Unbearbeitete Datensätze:
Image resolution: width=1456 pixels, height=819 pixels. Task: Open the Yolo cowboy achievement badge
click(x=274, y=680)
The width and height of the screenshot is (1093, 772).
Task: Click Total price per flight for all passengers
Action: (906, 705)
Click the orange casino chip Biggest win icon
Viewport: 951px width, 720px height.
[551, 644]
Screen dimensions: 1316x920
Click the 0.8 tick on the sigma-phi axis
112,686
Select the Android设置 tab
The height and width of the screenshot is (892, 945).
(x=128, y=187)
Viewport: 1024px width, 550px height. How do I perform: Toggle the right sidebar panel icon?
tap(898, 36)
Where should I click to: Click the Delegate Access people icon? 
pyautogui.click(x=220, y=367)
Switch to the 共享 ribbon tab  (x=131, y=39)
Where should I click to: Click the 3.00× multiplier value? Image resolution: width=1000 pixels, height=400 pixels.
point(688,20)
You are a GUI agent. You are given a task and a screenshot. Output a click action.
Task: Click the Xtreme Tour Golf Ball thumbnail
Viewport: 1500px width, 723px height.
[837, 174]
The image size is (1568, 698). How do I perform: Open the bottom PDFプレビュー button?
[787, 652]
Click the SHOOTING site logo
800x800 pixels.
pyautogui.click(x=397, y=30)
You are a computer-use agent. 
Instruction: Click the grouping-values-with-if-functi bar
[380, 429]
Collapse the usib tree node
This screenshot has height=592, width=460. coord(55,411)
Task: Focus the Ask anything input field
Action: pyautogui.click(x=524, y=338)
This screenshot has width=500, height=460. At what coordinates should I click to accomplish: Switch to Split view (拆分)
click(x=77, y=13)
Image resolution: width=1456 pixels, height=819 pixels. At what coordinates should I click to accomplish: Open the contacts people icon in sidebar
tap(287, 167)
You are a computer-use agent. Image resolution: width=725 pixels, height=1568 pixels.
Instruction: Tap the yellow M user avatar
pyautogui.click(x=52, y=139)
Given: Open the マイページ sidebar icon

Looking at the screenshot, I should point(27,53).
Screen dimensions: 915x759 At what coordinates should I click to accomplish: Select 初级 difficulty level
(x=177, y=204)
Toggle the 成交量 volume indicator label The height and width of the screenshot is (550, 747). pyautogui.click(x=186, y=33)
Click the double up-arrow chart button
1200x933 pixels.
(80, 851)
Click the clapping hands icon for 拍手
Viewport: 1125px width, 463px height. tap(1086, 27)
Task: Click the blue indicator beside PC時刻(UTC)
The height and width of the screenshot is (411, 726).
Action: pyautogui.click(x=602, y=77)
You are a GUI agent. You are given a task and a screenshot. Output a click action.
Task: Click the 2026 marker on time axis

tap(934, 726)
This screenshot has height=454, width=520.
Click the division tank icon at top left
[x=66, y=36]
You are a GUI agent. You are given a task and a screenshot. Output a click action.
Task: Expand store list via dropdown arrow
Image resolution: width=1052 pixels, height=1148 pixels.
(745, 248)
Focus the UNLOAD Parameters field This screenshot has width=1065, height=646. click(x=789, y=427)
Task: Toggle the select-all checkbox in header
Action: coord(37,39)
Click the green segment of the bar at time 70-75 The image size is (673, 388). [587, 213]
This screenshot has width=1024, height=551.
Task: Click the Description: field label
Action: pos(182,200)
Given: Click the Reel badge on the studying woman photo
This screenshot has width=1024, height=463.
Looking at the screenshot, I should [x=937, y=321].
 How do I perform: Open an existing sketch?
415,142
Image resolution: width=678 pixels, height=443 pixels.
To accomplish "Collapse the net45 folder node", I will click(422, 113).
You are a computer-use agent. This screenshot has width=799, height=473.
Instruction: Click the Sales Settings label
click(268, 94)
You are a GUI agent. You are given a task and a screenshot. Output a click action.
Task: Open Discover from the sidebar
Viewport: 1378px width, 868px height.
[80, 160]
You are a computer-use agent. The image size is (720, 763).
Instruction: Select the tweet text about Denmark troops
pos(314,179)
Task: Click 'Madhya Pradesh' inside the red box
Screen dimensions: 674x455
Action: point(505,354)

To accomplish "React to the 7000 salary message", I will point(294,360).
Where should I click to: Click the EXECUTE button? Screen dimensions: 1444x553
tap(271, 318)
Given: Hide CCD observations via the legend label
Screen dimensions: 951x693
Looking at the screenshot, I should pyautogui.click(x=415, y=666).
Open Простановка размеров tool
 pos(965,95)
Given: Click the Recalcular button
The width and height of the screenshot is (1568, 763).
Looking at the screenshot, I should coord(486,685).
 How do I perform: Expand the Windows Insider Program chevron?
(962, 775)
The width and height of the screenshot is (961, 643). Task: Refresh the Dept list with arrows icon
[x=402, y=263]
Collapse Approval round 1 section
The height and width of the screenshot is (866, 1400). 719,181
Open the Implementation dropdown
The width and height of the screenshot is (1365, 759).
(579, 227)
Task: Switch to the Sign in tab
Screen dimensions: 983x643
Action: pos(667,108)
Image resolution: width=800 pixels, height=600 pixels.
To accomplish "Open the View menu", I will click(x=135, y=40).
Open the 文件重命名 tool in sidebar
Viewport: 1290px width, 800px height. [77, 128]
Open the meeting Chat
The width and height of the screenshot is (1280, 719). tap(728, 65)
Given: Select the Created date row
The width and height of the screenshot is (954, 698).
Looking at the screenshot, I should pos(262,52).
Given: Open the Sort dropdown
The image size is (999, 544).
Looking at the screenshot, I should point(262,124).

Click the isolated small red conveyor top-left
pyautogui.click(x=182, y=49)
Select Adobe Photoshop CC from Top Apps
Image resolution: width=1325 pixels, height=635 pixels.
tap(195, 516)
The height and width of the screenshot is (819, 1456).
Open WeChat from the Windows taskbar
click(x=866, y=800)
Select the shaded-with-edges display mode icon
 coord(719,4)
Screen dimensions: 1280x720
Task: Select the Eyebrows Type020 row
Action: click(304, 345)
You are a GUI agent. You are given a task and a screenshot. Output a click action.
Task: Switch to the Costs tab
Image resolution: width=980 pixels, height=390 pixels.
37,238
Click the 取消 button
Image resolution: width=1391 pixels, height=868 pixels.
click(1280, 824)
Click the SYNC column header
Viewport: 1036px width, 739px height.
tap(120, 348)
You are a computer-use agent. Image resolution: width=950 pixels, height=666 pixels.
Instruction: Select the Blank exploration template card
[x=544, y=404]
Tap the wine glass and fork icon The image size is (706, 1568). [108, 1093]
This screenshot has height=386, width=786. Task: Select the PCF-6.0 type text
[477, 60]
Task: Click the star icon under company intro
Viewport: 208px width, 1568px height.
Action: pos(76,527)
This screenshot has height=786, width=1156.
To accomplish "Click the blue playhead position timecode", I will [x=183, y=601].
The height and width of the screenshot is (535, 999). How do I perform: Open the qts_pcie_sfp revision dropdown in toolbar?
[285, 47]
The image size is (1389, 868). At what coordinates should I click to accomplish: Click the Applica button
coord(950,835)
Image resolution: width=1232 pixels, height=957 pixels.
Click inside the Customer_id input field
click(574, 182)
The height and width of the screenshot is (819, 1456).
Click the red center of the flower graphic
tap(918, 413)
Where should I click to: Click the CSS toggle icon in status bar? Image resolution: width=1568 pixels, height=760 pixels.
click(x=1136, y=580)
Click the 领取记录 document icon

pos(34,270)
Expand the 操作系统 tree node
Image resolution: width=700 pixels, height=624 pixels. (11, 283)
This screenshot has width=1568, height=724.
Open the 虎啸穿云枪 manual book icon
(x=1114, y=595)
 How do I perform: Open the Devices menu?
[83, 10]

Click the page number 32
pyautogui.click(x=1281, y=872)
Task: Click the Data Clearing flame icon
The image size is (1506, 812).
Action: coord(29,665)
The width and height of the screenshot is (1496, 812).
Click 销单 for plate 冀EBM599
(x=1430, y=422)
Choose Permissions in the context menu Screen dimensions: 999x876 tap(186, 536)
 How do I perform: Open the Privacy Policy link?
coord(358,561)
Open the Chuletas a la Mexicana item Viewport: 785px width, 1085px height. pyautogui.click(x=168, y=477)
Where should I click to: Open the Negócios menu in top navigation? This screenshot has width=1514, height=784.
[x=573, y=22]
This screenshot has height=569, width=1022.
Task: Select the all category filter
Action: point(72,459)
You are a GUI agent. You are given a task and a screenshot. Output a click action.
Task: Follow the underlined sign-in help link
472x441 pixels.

AUFGABE:
Schreibe die Datensätze vom Anfang bis einschließlich der Zeile, die „(x=128, y=187)“ enthält, Wort für Wort ab.

LÖSUNG:
Image resolution: width=1456 pixels, height=819 pixels. Task: Open the Yolo cowboy achievement badge
click(x=274, y=680)
The width and height of the screenshot is (1093, 772).
Task: Click Total price per flight for all passengers
Action: (906, 705)
Click the orange casino chip Biggest win icon
Viewport: 951px width, 720px height.
[551, 644]
Screen dimensions: 1316x920
Click the 0.8 tick on the sigma-phi axis
112,686
Select the Android设置 tab
The height and width of the screenshot is (892, 945).
(x=128, y=187)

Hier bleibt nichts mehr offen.